Фиоре стояла чуть позади Теймара, и его левая, живая кисть оказалась как раз вровень с ее лицом.
Его пальцы дрожали.
– Действуйте, трусы! Город падет, но вам-то что? Кто-то спасется и отстроит его заново, а потом все начнется опять – чередование нави и яви, бесконечное и бессмысленное… Любая мечта сможет воплотиться. Любишь соседку? Что ж, люби – всю ночь ты сможешь предаваться страсти с ее точным подобием, и пускай кто угодно заглядывает в окно! Это всего лишь навь, а не реальная жизнь. Мечтаешь о богатстве? Мечтай, но не забудь о том, что однажды нескончаемый поток золотых монет поглотит тебя, превратившись из чудной грезы в истинный кошмар, и ты будешь умирать под гнетом собственной мечты, умирать ночь за ночью, воскресая по утрам… О какой еще фантазии мне следует рассказать? Ах да – совсем забыл о волках!
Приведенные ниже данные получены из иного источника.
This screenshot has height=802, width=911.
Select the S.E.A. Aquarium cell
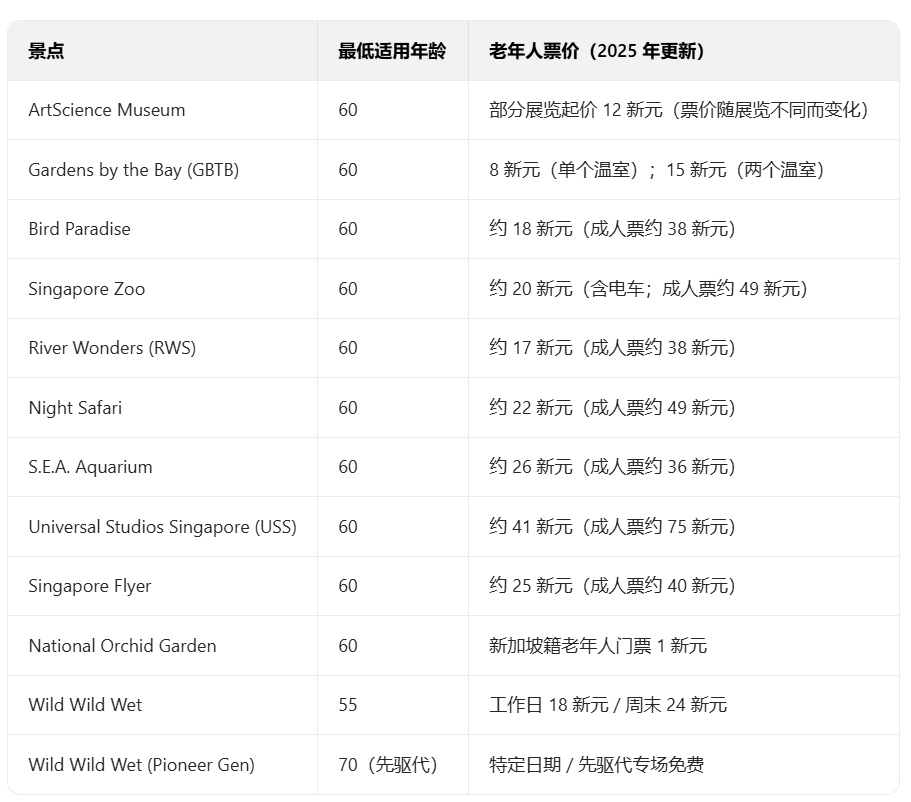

На лицах горожан отразились смущение и страх, многие со стыдом опускали головы. «Как же он сумел так точно подобрать слова? – подумала Фиоре, изумленно глядя на своего загадочного спутника. – Как будто прочитал мысли…»
– Не слушайте! – запоздало вмешался Фарли. – Он обманывает вас!!
– Я не произнес ни слова неправды, – хриплым голосом проговорил грешник. – Если вас всех устраивает нынешнее положение дел, то вам придется меня убить… потому что иначе я уничтожу навь.
Воцарилась тишина, но последним словам Теймара суждено было еще некоторое время звучать в мыслях каждого вольного или невольного участника этой сцены. Фиоре закрыла глаза. «Я уничтожу навь». Ах, если бы все до единого горожане по-настоящему возжелали именно этого, то Эйламу не понадобилась бы помощь золотоглазого грешника! Но нет, у каждого нашлась своя собственная мечта, которой он не захотел поступиться ради общего блага… и частенько эта мечта была темной, порочной, мерзкой.